In Business and Finance:

• Profit Sharing: If three partners invest different amounts of money into a business, they will often share the profits in the same ratio as their investments. An investor who put in twice as much money as another gets twice the share of the profits.
• Allocating Resources: A school might allocate its budget for sports equipment to different sports teams based on the ratio of team members.

In Science:

• Chemical Compounds: Many chemical compounds are formed when elements combine in fixed ratios.
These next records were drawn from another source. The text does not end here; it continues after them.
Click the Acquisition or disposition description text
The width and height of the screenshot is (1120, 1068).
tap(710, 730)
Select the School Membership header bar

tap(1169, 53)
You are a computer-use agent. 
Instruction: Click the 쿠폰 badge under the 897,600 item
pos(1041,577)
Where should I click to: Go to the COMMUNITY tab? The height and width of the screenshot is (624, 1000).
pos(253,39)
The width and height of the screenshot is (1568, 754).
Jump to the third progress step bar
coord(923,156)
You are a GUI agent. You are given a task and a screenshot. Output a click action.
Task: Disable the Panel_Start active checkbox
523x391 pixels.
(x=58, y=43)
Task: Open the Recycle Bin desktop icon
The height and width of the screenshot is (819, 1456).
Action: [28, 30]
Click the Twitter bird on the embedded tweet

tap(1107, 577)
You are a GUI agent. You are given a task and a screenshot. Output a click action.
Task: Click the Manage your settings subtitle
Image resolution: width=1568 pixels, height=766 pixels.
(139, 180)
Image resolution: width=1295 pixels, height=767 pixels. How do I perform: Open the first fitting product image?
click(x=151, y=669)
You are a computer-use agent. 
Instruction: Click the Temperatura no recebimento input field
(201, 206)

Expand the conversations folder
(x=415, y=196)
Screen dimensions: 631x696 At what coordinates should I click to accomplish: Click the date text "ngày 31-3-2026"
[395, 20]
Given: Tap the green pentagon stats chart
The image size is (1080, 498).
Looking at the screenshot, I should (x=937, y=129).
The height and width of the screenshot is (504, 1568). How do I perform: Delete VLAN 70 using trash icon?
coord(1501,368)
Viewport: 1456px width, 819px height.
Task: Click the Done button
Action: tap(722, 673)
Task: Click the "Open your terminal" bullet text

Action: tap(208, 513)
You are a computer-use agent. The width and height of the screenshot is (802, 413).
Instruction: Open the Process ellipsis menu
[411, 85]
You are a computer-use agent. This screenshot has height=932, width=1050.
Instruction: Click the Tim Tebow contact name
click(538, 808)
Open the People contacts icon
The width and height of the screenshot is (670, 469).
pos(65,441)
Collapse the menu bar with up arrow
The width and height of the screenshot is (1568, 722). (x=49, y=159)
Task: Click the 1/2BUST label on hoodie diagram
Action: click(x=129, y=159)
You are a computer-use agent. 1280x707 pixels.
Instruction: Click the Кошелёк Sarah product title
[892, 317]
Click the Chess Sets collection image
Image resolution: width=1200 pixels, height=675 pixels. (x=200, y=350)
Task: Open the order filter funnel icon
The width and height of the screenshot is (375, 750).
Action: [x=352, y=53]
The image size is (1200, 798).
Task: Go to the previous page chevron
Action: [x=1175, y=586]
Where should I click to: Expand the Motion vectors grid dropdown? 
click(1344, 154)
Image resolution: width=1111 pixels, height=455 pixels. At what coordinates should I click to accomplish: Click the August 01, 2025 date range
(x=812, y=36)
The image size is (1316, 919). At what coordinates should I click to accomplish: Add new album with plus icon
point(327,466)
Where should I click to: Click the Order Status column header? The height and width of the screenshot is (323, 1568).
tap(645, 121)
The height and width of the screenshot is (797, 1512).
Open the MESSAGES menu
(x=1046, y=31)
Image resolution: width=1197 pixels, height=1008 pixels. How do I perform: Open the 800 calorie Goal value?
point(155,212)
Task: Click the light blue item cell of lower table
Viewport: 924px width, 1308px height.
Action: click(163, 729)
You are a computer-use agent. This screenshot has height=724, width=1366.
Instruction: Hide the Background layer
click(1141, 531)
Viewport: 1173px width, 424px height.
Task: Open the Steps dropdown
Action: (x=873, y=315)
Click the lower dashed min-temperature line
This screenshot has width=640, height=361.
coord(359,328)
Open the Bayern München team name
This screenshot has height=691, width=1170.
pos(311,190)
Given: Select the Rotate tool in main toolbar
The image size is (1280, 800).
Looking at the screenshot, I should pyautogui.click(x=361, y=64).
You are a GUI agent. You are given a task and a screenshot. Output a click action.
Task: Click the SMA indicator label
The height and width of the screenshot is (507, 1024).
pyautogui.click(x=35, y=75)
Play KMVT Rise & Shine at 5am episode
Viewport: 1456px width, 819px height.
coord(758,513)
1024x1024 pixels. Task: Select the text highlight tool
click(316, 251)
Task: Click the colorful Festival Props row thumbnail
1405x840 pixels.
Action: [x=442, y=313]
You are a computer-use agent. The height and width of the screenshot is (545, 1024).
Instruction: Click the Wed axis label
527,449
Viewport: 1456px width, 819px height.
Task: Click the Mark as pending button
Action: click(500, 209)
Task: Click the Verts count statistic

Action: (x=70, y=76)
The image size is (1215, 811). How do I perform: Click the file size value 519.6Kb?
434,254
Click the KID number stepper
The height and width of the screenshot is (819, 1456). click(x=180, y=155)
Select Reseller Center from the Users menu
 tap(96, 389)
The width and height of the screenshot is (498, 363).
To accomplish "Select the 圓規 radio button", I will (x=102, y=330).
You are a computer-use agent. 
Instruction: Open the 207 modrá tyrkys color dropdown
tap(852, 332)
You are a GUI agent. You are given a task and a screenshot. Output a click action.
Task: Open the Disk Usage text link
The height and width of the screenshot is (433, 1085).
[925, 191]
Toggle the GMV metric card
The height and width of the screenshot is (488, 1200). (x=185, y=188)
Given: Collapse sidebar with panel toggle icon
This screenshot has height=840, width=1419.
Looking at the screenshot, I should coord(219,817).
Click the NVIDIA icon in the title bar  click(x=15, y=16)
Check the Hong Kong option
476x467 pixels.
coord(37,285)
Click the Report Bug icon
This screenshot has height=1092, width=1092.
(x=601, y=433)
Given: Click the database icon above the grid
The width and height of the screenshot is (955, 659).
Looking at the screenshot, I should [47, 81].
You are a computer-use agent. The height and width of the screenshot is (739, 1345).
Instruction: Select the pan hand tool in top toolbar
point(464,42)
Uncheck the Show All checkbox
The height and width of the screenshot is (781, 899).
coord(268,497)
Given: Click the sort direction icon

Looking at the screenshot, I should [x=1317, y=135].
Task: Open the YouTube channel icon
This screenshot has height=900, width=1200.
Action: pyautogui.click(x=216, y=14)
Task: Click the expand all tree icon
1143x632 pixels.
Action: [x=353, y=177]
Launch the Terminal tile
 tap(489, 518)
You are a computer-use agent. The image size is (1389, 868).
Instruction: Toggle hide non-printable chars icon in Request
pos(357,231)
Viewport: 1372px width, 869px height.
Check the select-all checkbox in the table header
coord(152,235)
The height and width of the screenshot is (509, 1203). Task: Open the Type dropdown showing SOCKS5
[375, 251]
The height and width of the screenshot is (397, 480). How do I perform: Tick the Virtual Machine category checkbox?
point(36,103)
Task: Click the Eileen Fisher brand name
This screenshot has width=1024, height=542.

For example, the water molecule H2O has a ratio of 2:1 for hydrogen to oxygen atoms.
• Drug Dosages: Medicine is often prescribed based on a patient's weight, establishing a ratio of milligrams of drug per kilogram of body weight.

Solving Different Types of Ratio Problems

Sometimes, you are not given the total amount to be shared. You might be given the value of one share or the difference between two shares. The problem-solving strategy adjusts slightly for these cases.

Example 1: Given the value of one part.
A sum of money is shared between Tom and Jerry in the ratio 5:4. If Jerry gets $28, how much does Tom get, and what was the total amount?
Jerry's share corresponds to 4 parts. So, 4 parts = $28.
Value of one part = $\frac{\$28}{4} = \$7$.
Tom's share (5 parts) = $5 \times \$7 = \$35$.
Total amount = $\$35 + \$28 = \$63$.

Example 2: Given the difference between shares.
Money is shared between two sisters in the ratio 7:5. If the older sister receives $30 more than the younger sister, what was the total shared?
The difference in the ratio parts is $7 - 5 = 2$ parts.
This difference is equal to $30. So, 2 parts = $30.
Value of one part = $\frac{\$30}{2} = \$15$.
Total parts = $7 + 5 = 12$.
Total amount = $12 \times \$15 = \$180$.

Common Mistakes and Important Questions

Footnote

^[1] Proportional Relationship: A relationship between two quantities where the ratio of one quantity to the other is constant. This means that if you double one quantity, the other also doubles, maintaining the same ratio. This is the core idea behind sharing in a ratio.